First of all, it was good for Genesis that all of that happened. Because they had so many difficulties. I love that Genesis continues to be narrative-defining in so many ways. But my impression of it is that I'm really starting to value offline events even more: those extra skills you need, those extra challenges that are there.
And when you see clean play despite all of the difficulties and differences — everyone going through a lot of the same stuff together — that makes it all the more special. To see Jmook have his run, or to see Zain continue with his clean play despite everything. It makes it all the more special. And really, that's standing out to me, but there are so many things you could talk about with Genesis.
One big development with Genesis was that we were blessed with another Juan "Hungrybox" DeBiedma set versus Arjun "lloD" Malhotra. In regards to the conversation regarding changing the ruleset — what's your opinion?
Disclaimer: I don't have a ton of experience with Jigglypuff or with Peach. Because of that, my opinion is not as fleshed out as it could be. There's room for my opinion to evolve certainly, and in fact, I would really like for more proof on that. I keep getting directed with a hand-wavy gesture to a Fiction Jigglypuff-Peach video, but when I searched for it, there isn't one that seems to explain the situation to me — I don't have a way to gain more information. It's always just, "Well, it's very obvious to us Peach players." I'm not one of those players, so can I get some help? That's my first problem.
In terms of what I'm actually looking at in the game, there are some reasonable calls from Peaches that Hungrybox could be camping harder. There are some things about that it might not actually be the camping, but it would be the camping combined with more ways to punish Peach's turnip stuff, and more ways to link into Rest that Hungrybox doesn't use. (similar to how Hungrybox wasn't tech-chasing Rest on fast-fallers for a while). And Peach can't really Rest-punish, so that would make sense to me — if Jigglypuff can find more Rests, that would be even worse for Peach.
But if you would ask me what I would do about it: it's interesting to think about how it is possible, if you consider how differently Jigglypuff interacts with the ledge (we're talking just the ledge right now) than every other character — how she can take longer to re-grab it. I get it if you wanted to make a Jigglypuff-specific lower edge-grab limit. I personally think that having it only activate when you go to time doesn't make any sense.
If you're going to make a ledge grab limit where if you hit the number, that's it — I'm okay with that.

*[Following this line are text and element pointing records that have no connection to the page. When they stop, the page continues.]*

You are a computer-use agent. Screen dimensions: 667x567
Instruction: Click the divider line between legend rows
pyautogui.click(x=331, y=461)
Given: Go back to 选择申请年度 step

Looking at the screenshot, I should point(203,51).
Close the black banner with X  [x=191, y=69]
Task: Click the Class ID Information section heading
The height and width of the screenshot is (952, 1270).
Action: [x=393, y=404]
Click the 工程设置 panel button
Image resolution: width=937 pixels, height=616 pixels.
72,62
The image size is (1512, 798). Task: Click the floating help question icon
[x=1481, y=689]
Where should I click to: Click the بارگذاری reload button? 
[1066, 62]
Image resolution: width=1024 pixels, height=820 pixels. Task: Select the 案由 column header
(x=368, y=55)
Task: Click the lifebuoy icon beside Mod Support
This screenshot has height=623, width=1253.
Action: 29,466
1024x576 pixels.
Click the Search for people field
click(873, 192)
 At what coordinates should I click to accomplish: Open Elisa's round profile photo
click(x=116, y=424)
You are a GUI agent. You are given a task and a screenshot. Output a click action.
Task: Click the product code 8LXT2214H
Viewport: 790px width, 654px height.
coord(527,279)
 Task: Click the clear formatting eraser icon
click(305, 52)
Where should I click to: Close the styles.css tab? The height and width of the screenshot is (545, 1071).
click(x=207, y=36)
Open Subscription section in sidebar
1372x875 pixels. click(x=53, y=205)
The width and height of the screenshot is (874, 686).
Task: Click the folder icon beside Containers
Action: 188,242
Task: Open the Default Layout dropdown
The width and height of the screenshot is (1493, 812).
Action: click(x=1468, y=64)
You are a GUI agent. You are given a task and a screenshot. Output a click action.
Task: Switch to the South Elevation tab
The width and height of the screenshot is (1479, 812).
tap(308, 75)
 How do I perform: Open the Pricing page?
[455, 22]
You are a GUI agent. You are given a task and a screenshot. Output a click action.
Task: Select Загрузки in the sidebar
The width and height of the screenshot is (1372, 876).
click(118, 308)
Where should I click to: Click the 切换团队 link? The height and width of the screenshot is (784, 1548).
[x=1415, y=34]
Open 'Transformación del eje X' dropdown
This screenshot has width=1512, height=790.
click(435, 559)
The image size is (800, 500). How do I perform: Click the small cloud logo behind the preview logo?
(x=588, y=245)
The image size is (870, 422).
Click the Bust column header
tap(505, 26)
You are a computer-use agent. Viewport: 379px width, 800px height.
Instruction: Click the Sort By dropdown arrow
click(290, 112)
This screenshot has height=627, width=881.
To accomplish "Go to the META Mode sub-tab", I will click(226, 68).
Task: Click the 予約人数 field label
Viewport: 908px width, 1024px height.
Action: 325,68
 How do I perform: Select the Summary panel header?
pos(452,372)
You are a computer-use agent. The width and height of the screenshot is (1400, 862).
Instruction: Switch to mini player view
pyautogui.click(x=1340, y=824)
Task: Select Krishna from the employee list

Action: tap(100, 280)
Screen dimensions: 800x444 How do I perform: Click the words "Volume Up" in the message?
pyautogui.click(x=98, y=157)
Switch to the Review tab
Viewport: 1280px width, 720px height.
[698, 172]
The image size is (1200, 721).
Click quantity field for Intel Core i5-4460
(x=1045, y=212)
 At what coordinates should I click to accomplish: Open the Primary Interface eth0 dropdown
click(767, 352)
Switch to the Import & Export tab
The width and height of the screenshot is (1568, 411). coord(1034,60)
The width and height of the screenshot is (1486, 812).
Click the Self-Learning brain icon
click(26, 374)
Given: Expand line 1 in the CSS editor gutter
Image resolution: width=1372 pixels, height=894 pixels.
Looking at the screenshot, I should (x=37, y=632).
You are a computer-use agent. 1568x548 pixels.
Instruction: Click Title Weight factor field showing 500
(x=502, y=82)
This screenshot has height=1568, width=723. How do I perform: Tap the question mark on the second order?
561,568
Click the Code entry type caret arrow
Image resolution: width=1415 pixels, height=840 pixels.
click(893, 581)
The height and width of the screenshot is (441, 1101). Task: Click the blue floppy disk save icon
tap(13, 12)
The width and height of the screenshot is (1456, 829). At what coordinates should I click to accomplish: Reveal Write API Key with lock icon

What that number should be — we should test it. Start with some like thirty-five and lower it if needed. But then the Peaches will say, "But there's still an air-time problem." Yes, but it would make it harder for Jigglypuff to grab the ledge if JIgglypuff can only grab it so many times. And maybe that can let Peach play a little differently. Camping just isn't a good reason to ban something in general. Low tiers can get camped. But stalling when it's truly uninteractive and overcentralizing should be banned.
Something else to consider: Where do the timeouts happen? No one's ever talked about this. But if Jigglypuff's in the air, where the best two stages for her to do it? Battlefield and Dreamland. Two stages no one ever wants to ban. But I think if we start with Battlefield and Dreamland, if that's really what the problem is. Because Jigglypuff stays in the air there. But if she comes back down, Peach can reach the top platform much more easily on Yoshi's and Fountain. On Final Destination there's no top platform, or it's all top platform. And on Stadium — theoretically it would be hard to do that, but the stage is so ridiculously long, and the platforms are still there. Maybe it's enough to still camp that out. I haven't fully examined the positions to figure out why it seems to still kind of happen there, or get close to that.
And then with transformations, it would get there more, because you camp those out. So you have an edge grab limit, then you get rid of some of the problematic stages. And then this would help the other characters, instead of developing like a Fox laser-limit or something. Just a different way of solving the problem that is much cleaner.
I'm not saying anyone's gonna get behind it, because this throws our whole ruleset into whack in a different ways. We certainly wouldn't have bans in the best-of-three anymore, and the Fox players would probably lose all of their marbles about FD still being around. But that being said, I think it is one solution to the problem that I think is easier than some of these other specific rules.
You think it's more in the hands of players to solve it?
Yeah, I mean, that's the other thing. We can solve it that way. We can also just tell the Peach players to pick up Fox — we have a counterpick system for a reason. I don't really know where I fall on that, because being able to be stalled out is not really something I necessarily want to encourage. And I do think it's reasonable to push back against it. But at the same time, there's stalling problems in other matchups, like I was saying. We take out Battlefield and Dreamland, I do think low tier characters would perform better.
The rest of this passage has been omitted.